Nell’articolo 1735 si fa espresso riferimento a una delegazione di nomina che quindi non sarebbe l’eccezione di un Presidente indaffarato, ma una scelta legislativa per consentire al Corpo delle Infermiere Volontarie l’autonomia, pur se non piena, che l’Ordinamento Militare richiede loro in quanto Corpo Ausiliario alle Forze Armate, un’autonomia che ha la stessa origine e la stessa necessità di quella eccezionalmente esistente e rinvenibile negli ordinamenti speciali del Consiglio Superiore della Magistratura e del Parlamento.

Ma c’è anche di più, le solerti escavatrici del “Diritto autonomo di via Toscana”, piccola enclave anarchica nella Roma della ex dolce vita, hanno rinvenuto, sempre nelle premesse dell’atto, qualcosa che inficerebbe ancora di più la nomina. Si scrive che il Presidente della Cri laziale, l’incompatibile De Nardis, avrebbe affermato di non aver ricevuto alcuna proposta di nomina dall’Ispettrice Nazionale delle Crocerossine, Sorella Monica Dialuce Gambino, e che proprio per questa ragione lui stesso, motu proprio, abbia indicato una Sorella di suo gradimento.

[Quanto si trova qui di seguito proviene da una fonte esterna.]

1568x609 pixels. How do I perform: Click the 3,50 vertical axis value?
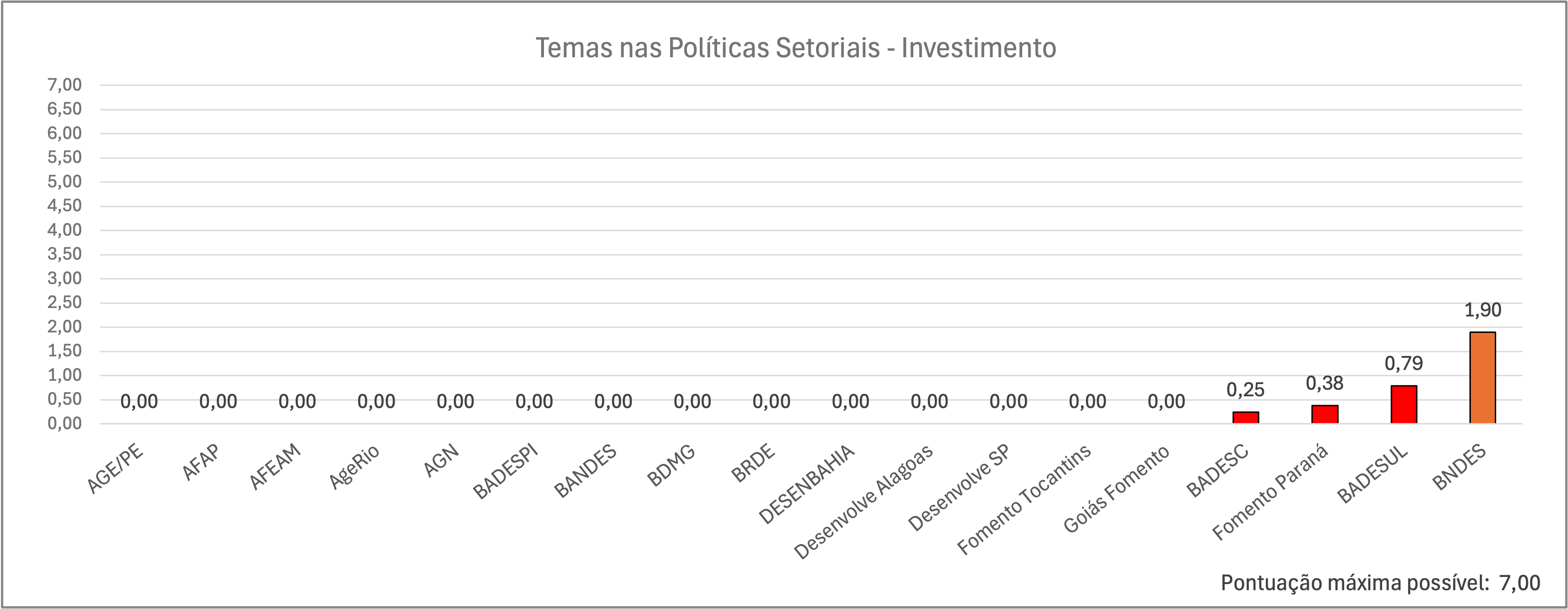[64, 254]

Subito tra le Crocerossine d’Italia è partita come un boomerang nostrano l’accusa di sessismo nei confronti di chi, senza averne la capacità ne i poteri, si arroga il diritto di poter scegliere secondo parametri di fantasia. Infatti sempre l’ormai famoso articolo 1735 ci sottopone i requisiti a base delle nomine delle Ispettrici. Tra questi spiccano “la specifica preparazione tecnica e le attitudini al comando”, qualità che dubitiamo lui stesso possa mai aver verificato, lui che invece sottolinea come Sorella Ciani abbia “saputo con capacità e preparazione coadiuvare lo scrivente in numerose criticità che hanno riguardato la componente, dimostrando un’estrema sensibilità e disponibilità alle necessità di tutti gli Ispettorati del Lazio”.

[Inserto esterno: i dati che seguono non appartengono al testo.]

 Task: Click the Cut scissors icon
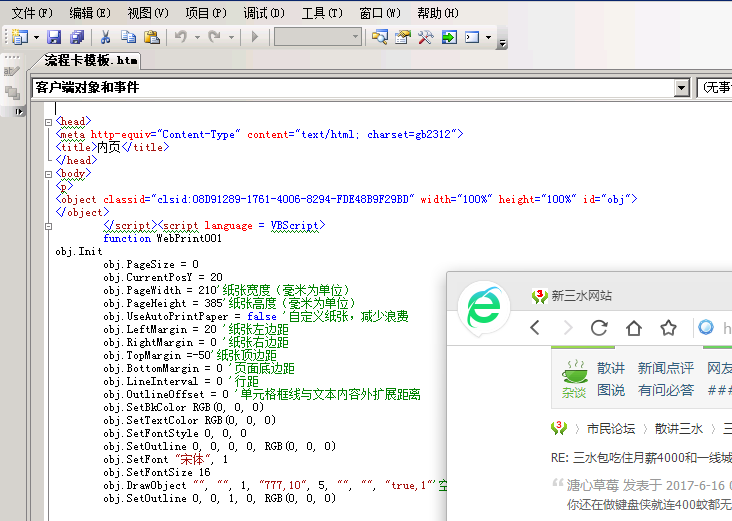tap(106, 37)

Insomma una colf a chiamata, che nulla rappresenta rispetto i requisiti richiesti dalla Legge, se non un feeling particolare con lo stesso Presidente. Questo è un requisito che spaventa e sta turbando molte Crocerossine che dovranno, dalla pubblicazione di questo precedente storico in poi, preoccuparsi più di mantenere “buoni rapporti” con i vari Presidenti ad ogni livello che fare il loro lavoro, seguire lo scopo per il quale sono state arruolate e quello che la Legge richiede espressamente loro.

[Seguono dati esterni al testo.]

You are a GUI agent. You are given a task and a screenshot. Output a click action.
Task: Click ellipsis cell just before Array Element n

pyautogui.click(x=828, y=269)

Per non parlare dei famosi sette principi, del codice etico e della massa di regolamenti emanati quotidianamente da via Toscana, per la quale sembra valere un’unica legge, quella del Marchese Onofrio del Grillo. Registriamo con molto dolore e vicinanza la voce delle Crocerossine d’Italia, oggetto di questo novo attacco all’indipendenza ed all’autonomia strutturale di un Corpo glorioso ed antico, che ha lasciato sui campi di battaglia la vita di tante donne. Maria Cristina Luinetti, uccisa a 24 anni in Somalia, cavaliere dell’Ordine Militare d’Italia e medaglia d’oro al merito della Sanità Pubblica, sarebbe stata gradita al suo Presidente? Le Sorelle sarebbero insomma decise a contestare questa nomina, come alcune altre avvenute in carenza di potere, anche per via giudiziale. Un’infausta fine per la nuova ma vecchia Croce Rossa Italiana mentre vi continuate a chiamarla privatizzazione.